80% des pâtes de ces marques connues en France contiennent du cadmium !
Une enquête révèle la présence de cadmium dans plus de 80 % des pâtes testées, y compris parmi les marques préférées des Français.

Elles accompagnent les repas de millions de Français et séduisent par leur simplicité autant que par leur petit prix. Pourtant, les pâtes alimentaires se retrouvent aujourd’hui au cœur d’une nouvelle alerte sanitaire.
Selon une enquête de 60 Millions de consommateurs, plus de 80 % des paquets de spaghetti et de penne analysés contiennent du cadmium. Ce métal lourd toxique a été détecté dans des produits de grandes marques comme Barilla, Lustucru, Rummo ou Panzani.
Si les quantités mesurées restent sous les limites européennes, leur présence inquiète en raison de l’accumulation progressive du cadmium dans l’organisme.
Du cadmium détecté dans la majorité des pâtes
Pour réaliser son enquête, 60 Millions de consommateurs a analysé 36 paquets, comprenant 18 références de spaghetti et autant de penne rigate. Pâtes classiques, complètes, biologiques, enrichies en protéines ou sans gluten ont été examinées afin de rechercher différents contaminants.
Plus de 8 références sur 10…
Les résultats montrent que plus de 8 références sur 10 renferment des traces de cadmium. Parmi les penne, seules les références sans gluten de Marque Repère, commercialisées chez E.Leclerc, et de la marque U n’en contiendraient pas en quantité détectable.

Toutes les pâtes ne présentent toutefois pas les mêmes concentrations. Les penne complètes Barilla atteignent 0,066 mg de cadmium par kg, contre seulement 0,009 mg/kg pour celles de Delverde. Du côté des spaghetti, les pâtes complètes Barilla affichent également la valeur la plus élevée du test, avec 0,071 mg/kg.
Aucun dépassement de la limite européenne
Malgré ces résultats, aucun des 36 produits testés ne dépasse le seuil réglementaire européen, fixé à 0,18 mg/kg pour le blé dur. La présence de cadmium ne signifie donc pas que les paquets concernés sont impropres à la consommation ou qu’ils doivent faire l’objet d’un rappel.
Une contamination légale, mais pas anodine
Le problème vient surtout de la répétition des expositions. Le cadmium s’accumule principalement dans les reins et le foie, tandis que son élimination est extrêmement lente : il faut entre 10 et 30 ans pour que l’organisme en évacue la moitié.

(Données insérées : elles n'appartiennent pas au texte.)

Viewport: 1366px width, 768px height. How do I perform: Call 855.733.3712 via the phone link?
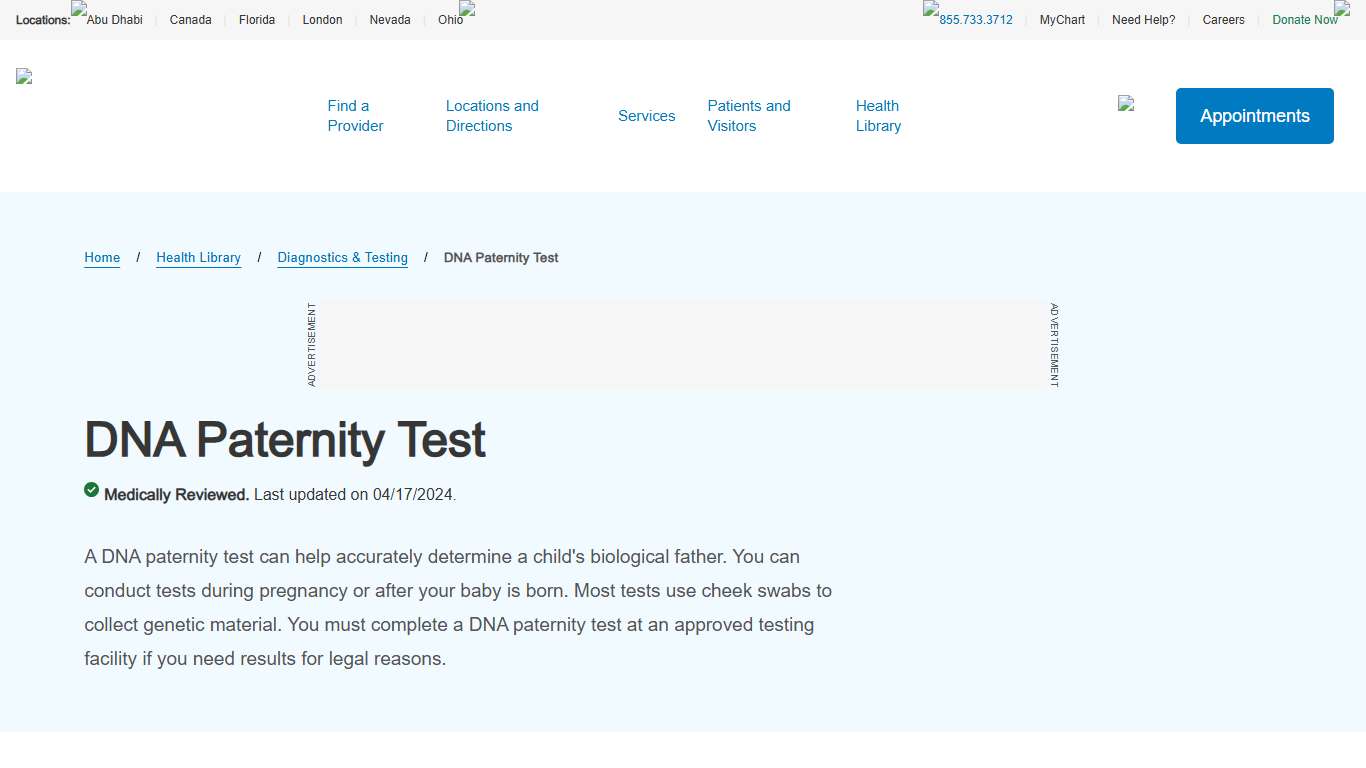click(974, 19)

Chez un enfant de 40 kg consommant 5 portions de pâtes par semaine, celles-ci pourraient à elles seules représenter plus de 20 % de la dose hebdomadaire tolérable, estime l’enquête.
Pourquoi retrouve-t-on du cadmium dans les pâtes ?

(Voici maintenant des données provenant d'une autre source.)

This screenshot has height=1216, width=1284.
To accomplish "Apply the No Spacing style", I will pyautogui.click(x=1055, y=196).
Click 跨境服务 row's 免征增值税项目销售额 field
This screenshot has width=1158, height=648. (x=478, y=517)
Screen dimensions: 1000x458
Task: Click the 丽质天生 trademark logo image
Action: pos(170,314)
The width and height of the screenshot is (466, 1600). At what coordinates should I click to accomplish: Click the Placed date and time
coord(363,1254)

Le cadmium est naturellement présent dans l’environnement, mais sa concentration dans les terres agricoles est accentuée par certaines activités humaines. Les engrais minéraux phosphatés représentent plus de la moitié des apports de cadmium dans les sols agricoles français.

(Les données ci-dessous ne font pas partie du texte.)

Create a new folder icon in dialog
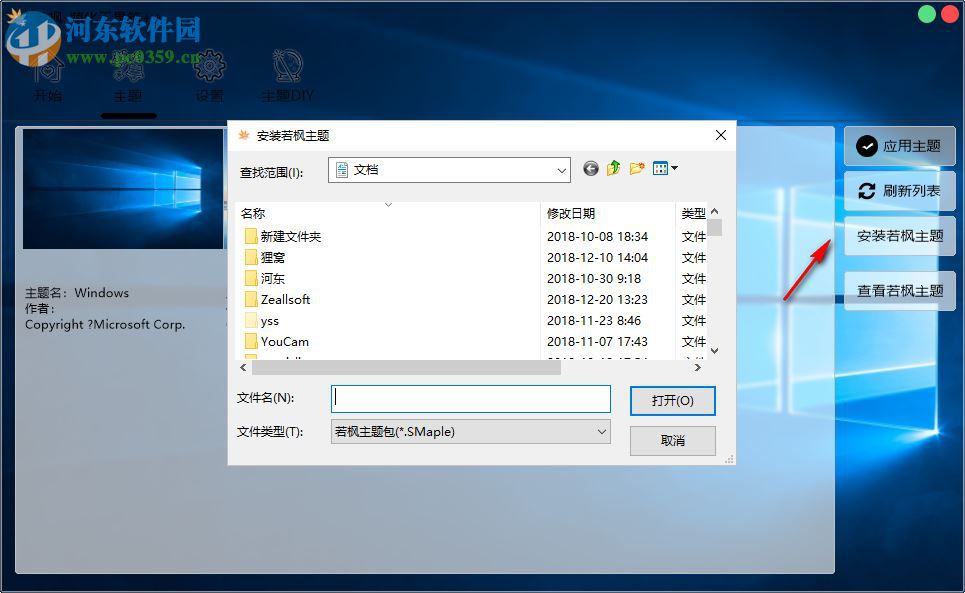This screenshot has height=593, width=965. coord(637,168)
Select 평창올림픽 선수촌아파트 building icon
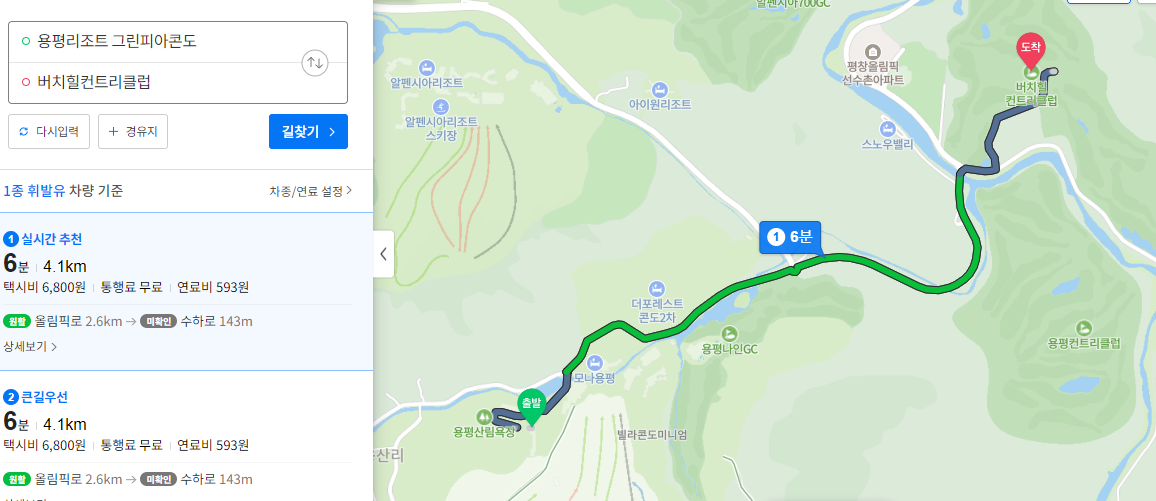The height and width of the screenshot is (501, 1156). 873,52
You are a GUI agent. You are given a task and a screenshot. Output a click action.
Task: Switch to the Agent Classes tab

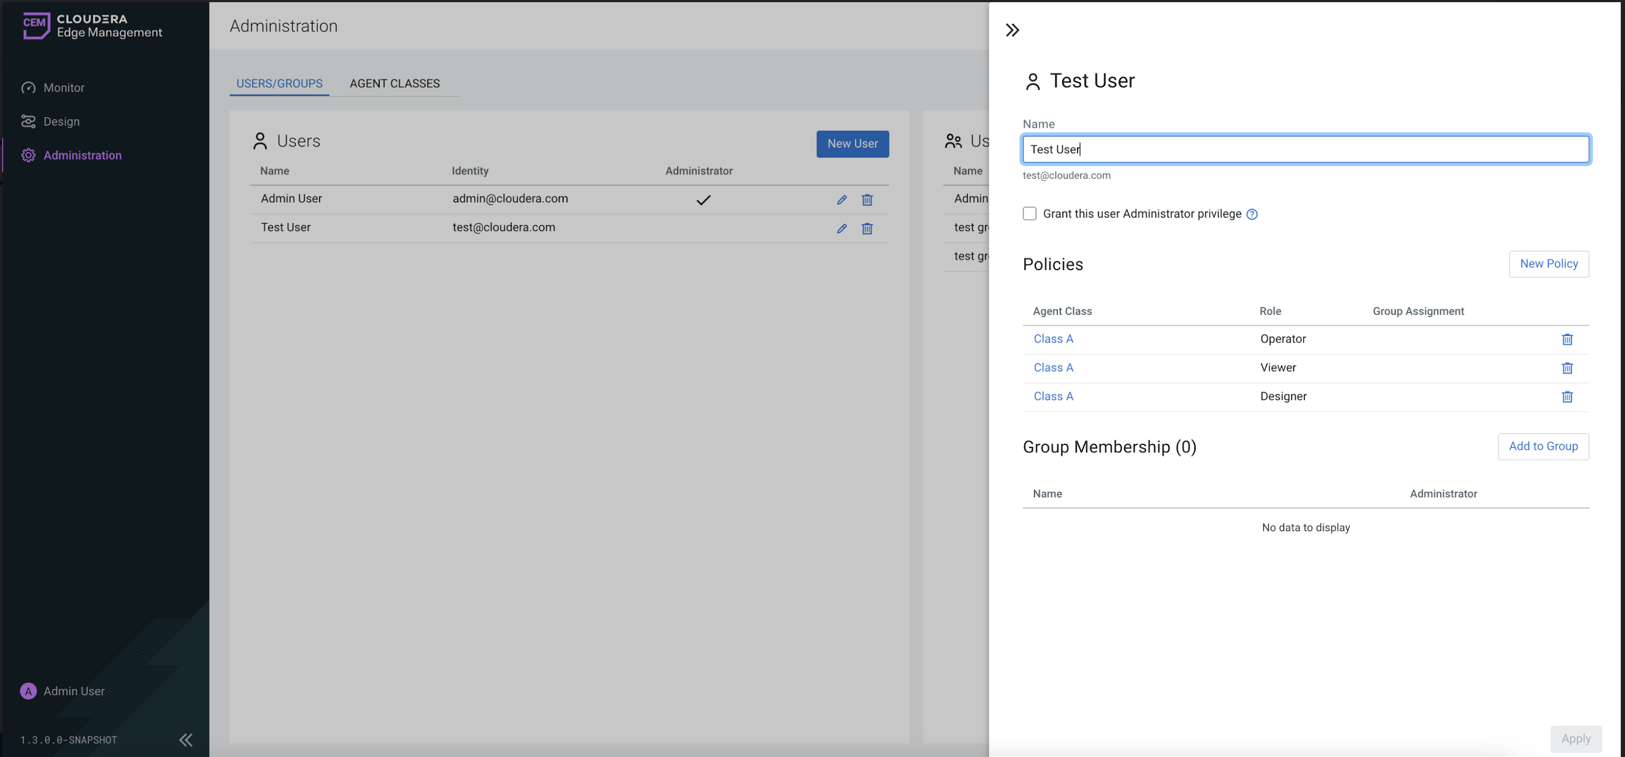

Le blé absorbe le métal présent dans les sols
Les céréales absorbent ensuite ce contaminant par leurs racines. Le métal se concentrant davantage dans l’enveloppe du grain, les pâtes complètes sont généralement plus exposées que les pâtes fabriquées avec une semoule raffinée. Le bio n’offre pas non plus une protection absolue, car la teneur dépend fortement du sol et de l’origine du blé.
Quels risques pour la santé ?
Une exposition prolongée au cadmium peut provoquer des atteintes rénales, une fragilisation des os et des troubles de la reproduction. Le métal est également classé cancérogène certain pour l’être humain, même si le lien entre son ingestion alimentaire et certains cancers reste encore discuté.

Environ 25 % des enfants dépassent la dose journalière tolérable, contre moins de 2 % des adultes. Pour réduire l’exposition sans bannir les pâtes, les autorités recommandent de varier les marques, les provenances et les sources de féculents, en alternant notamment avec le riz, les légumineuses ou d’autres céréales.
Référence de l'article
Patricia Chairopoulos, 60 Millions de Consommateurs. (27/09/2026). 36 spaghetti et penne testés : 80 % contiennent du cadmium.